» **What this task involves**:
Copy nothing from the entries below except the lines from the one containing "Expand the last __proto__ Object entry" through the one containing "2160x1350 pixels.", and copy those exactly.

» **Data for the task**:
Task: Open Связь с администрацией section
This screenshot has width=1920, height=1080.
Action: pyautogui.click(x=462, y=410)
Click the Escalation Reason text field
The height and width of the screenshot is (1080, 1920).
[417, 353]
...
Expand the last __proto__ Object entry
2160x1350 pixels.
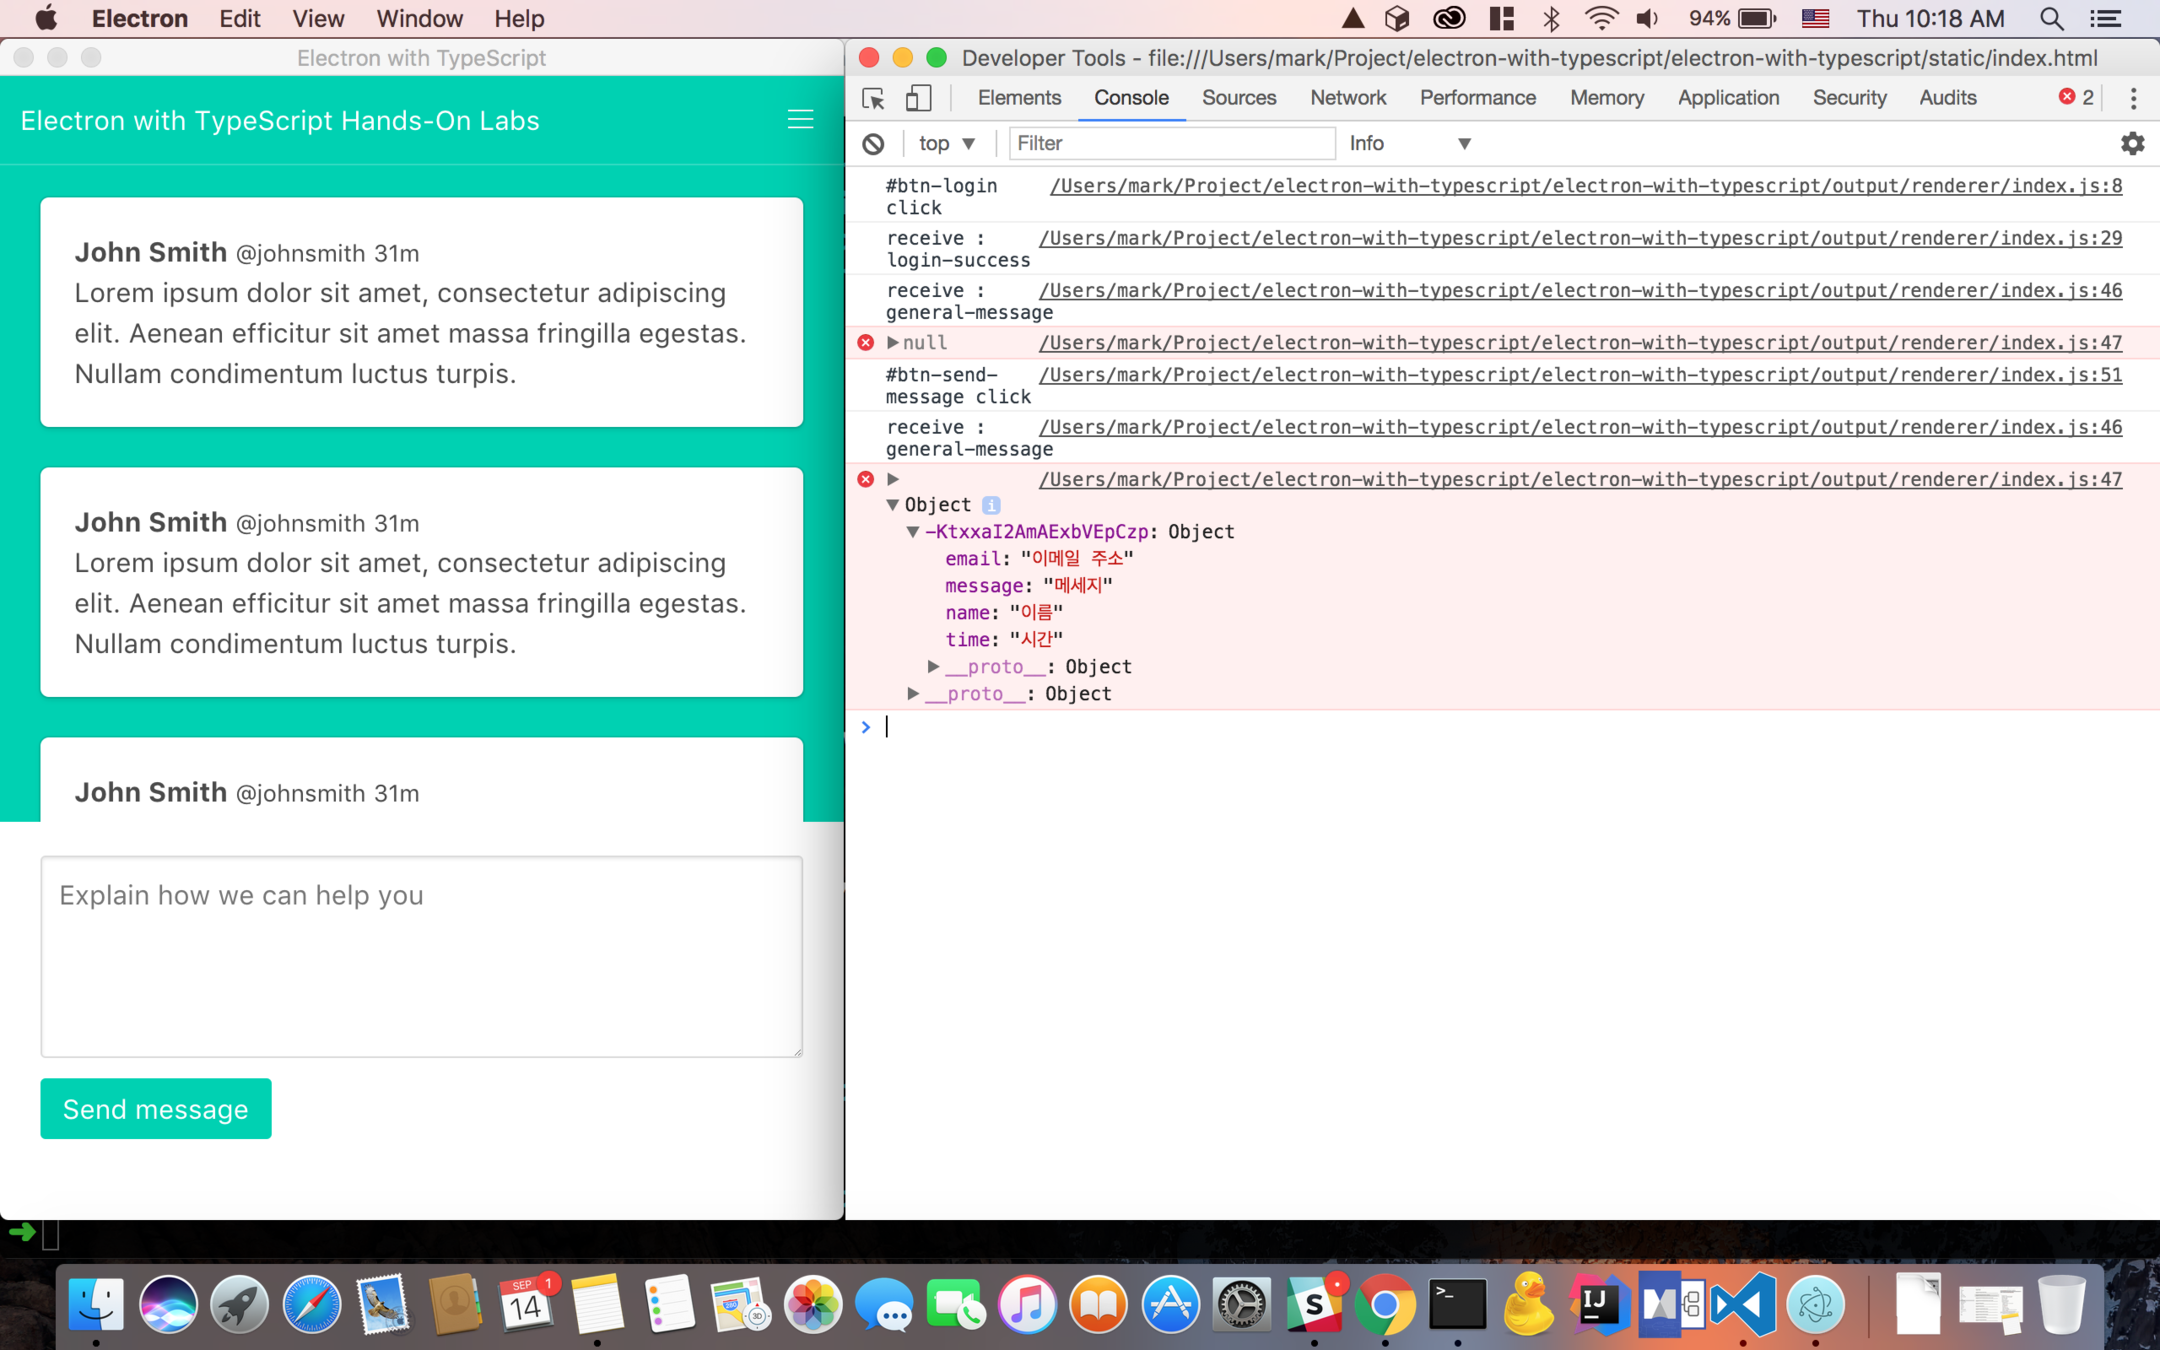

» **Solution for this exercise**:
Expand the last __proto__ Object entry
2160x1350 pixels.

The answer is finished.